Select the following fields from the `dfSpendRevenuePerMonthUDF` DataFrame using the `select()` method (remember to enclose column names in a `col()` method call):

- YEAR
- MONTH
- SEARCH_ENGINE
- SOCIAL_MEDIA
- VIDEO
- EMAIL

In [None]:
tableName = 'SNOWPARK_DEMO_DB.SNOWPARK_DEMO_SCHEMA.SPEND_AND_REVENUE_PER_MONTH'
dfSpendRevenuePerMonthUDF = session.table(tableName)

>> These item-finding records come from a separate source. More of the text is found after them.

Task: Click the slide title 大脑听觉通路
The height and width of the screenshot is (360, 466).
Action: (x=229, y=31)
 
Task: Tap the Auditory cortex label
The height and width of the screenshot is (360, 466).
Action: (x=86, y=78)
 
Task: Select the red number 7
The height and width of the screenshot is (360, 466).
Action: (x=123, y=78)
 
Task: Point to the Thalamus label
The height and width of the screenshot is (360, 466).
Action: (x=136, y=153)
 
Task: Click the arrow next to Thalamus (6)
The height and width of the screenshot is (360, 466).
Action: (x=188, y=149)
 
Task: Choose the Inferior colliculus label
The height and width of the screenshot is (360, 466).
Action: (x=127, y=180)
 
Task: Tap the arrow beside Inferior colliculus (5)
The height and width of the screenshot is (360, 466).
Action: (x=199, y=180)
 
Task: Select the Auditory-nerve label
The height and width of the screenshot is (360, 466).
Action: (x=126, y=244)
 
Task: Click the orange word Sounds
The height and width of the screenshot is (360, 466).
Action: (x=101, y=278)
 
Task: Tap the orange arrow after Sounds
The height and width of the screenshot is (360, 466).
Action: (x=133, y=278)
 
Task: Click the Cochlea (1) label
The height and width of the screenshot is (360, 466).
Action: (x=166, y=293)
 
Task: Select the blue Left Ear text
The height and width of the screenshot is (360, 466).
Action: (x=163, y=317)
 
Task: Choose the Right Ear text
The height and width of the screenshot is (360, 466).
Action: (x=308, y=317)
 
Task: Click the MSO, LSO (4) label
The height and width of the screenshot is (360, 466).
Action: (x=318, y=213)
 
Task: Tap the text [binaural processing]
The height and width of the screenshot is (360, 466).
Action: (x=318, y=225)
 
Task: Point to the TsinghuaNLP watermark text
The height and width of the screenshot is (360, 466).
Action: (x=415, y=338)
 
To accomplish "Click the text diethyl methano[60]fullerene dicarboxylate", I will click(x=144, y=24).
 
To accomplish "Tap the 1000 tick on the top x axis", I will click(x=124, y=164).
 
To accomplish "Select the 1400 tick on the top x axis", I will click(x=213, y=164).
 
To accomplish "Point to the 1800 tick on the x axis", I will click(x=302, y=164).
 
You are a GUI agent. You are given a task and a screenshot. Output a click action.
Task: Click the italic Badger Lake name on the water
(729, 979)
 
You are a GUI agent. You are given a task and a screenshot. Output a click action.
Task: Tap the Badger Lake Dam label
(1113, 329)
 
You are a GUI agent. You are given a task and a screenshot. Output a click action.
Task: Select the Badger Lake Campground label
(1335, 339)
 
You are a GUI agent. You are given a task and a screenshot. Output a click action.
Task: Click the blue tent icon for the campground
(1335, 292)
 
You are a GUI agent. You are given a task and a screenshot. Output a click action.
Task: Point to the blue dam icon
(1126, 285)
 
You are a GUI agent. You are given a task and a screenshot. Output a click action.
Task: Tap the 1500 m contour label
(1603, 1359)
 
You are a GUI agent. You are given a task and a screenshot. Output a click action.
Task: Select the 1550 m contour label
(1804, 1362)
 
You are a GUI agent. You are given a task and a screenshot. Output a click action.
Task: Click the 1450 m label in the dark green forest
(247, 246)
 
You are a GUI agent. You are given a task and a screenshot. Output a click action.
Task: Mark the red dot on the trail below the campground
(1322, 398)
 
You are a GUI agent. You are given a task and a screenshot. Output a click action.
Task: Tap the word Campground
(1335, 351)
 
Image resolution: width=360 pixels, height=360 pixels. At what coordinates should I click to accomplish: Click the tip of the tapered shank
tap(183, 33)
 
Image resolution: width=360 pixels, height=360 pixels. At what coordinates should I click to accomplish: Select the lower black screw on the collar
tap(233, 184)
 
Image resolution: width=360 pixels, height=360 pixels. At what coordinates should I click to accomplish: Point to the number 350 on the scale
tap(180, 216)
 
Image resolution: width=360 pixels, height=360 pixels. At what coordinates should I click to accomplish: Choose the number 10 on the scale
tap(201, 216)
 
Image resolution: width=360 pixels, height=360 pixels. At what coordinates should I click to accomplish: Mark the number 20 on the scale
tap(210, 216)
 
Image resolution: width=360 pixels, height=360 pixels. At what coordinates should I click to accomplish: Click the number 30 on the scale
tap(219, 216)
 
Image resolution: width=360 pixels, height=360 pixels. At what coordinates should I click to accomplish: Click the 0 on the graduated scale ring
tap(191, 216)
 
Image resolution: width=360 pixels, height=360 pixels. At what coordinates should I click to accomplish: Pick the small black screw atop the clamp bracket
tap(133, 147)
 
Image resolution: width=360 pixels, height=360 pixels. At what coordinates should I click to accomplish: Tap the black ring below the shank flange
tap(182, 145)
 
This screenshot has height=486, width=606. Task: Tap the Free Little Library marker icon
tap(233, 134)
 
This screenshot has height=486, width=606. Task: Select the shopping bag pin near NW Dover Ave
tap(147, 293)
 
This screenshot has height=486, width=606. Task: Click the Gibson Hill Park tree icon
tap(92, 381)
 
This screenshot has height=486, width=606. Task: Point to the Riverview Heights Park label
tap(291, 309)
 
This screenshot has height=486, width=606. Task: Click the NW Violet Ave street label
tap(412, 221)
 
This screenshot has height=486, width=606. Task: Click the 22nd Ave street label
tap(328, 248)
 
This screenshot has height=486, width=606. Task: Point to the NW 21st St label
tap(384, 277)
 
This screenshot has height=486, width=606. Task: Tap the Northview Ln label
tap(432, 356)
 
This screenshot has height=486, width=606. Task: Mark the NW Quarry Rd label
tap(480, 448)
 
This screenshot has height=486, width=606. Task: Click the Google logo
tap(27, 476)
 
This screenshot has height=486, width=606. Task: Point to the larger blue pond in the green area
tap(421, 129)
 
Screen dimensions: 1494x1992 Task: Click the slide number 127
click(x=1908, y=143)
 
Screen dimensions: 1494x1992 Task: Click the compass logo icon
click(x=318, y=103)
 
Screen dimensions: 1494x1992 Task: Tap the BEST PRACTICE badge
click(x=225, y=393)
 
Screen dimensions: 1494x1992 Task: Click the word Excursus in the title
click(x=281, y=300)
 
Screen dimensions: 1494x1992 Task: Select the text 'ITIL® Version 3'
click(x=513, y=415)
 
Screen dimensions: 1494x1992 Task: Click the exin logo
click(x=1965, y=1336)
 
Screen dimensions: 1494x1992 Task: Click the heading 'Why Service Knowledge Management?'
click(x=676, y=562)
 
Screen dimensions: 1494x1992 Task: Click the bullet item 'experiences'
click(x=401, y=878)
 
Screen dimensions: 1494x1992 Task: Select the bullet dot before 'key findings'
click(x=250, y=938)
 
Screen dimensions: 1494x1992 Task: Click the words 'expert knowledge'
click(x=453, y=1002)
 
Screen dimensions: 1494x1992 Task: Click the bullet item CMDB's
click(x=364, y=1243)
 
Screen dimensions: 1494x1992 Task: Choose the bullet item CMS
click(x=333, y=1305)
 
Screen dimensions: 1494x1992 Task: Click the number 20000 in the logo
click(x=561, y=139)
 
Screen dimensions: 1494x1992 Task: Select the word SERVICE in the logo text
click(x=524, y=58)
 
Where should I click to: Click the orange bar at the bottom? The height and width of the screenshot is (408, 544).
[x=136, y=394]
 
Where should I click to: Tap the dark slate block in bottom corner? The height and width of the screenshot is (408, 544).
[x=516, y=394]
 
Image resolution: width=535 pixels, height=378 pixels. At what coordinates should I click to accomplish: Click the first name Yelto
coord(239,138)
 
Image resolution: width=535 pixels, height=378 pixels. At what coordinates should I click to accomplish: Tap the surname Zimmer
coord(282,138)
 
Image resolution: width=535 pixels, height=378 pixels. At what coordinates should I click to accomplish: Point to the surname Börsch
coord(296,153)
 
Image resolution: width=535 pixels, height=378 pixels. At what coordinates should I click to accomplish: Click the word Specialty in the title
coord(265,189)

dfOnTimeReporting = (dfSpendRevenuePerMonthUDF
    .select(
        col("YEAR")
        ,col("MONTH")
        ,col("SEARCH_ENGINE")
        ,col("SOCIAL_MEDIA")
        ,col("VIDEO")
        ,col("EMAIL")
        ))
dfOnTimeReporting.show()

#### 5.2 Use the UDF to check the top investment

Invoke the UDF `SNOWPARK_DEMO_DB.PUBLIC.findTopInvestment` using the method `call_builtin`, to check the alert level of the country.
Give to the UDF the following parameters:

- SEARCH_ENGINE
- SOCIAL_MEDIA
- VIDEO
- EMAIL

> **&#128221; Note:** Check the UDF DDL
```
create or replace function SNOWPARK_DEMO_DB.PUBLIC.FINDTOPINVESTMENT(val1 int, text1 text, val2 int, text2 text, val3 int, text3 text, val4 int, text4 text)
returns string
language python
runtime_version = '3.8'
handler = 'FINDTOPINVESTMENT'
as
$$
def FINDTOPINVESTMENT(val1, text1, val2, text2, val3, text3, val4, text4):
    values = {val1: text1, val2: text2, val3: text3, val4: text4}
    max_val = max(values)
    sum_val = sum(values)
    porc_val = max_val / sum_val * 100
    return f"{values[max_val]} with {porc_val} of total"
$$;
```

> &#10071; The UDF must be previously deployed in your account.



In [None]:
dfOnTimeReporting = (dfSpendRevenuePerMonthUDF
    .select(
        col("YEAR")
        ,col("MONTH")
        ,col("SEARCH_ENGINE")
        ,col("SOCIAL_MEDIA")
        ,col("VIDEO")
        ,col("EMAIL")
        ,call_builtin(
            "SNOWPARK_DEMO_DB.PUBLIC.FINDTOPINVESTMENT"
            ,col("SEARCH_ENGINE"), "SEARCH_ENGINE"
            ,col("SOCIAL_MEDIA"), "SOCIAL_MEDIA"
            ,col("VIDEO"), "VIDEO"
            ,col("EMAIL"), "EMAIL").alias("TOP INVESTMENT")
        )
)

    
dfOnTimeReporting.show()

### &#10071; `Shut Down Kernel`
> After completing the activities in a notebook, shut down the completed notebook.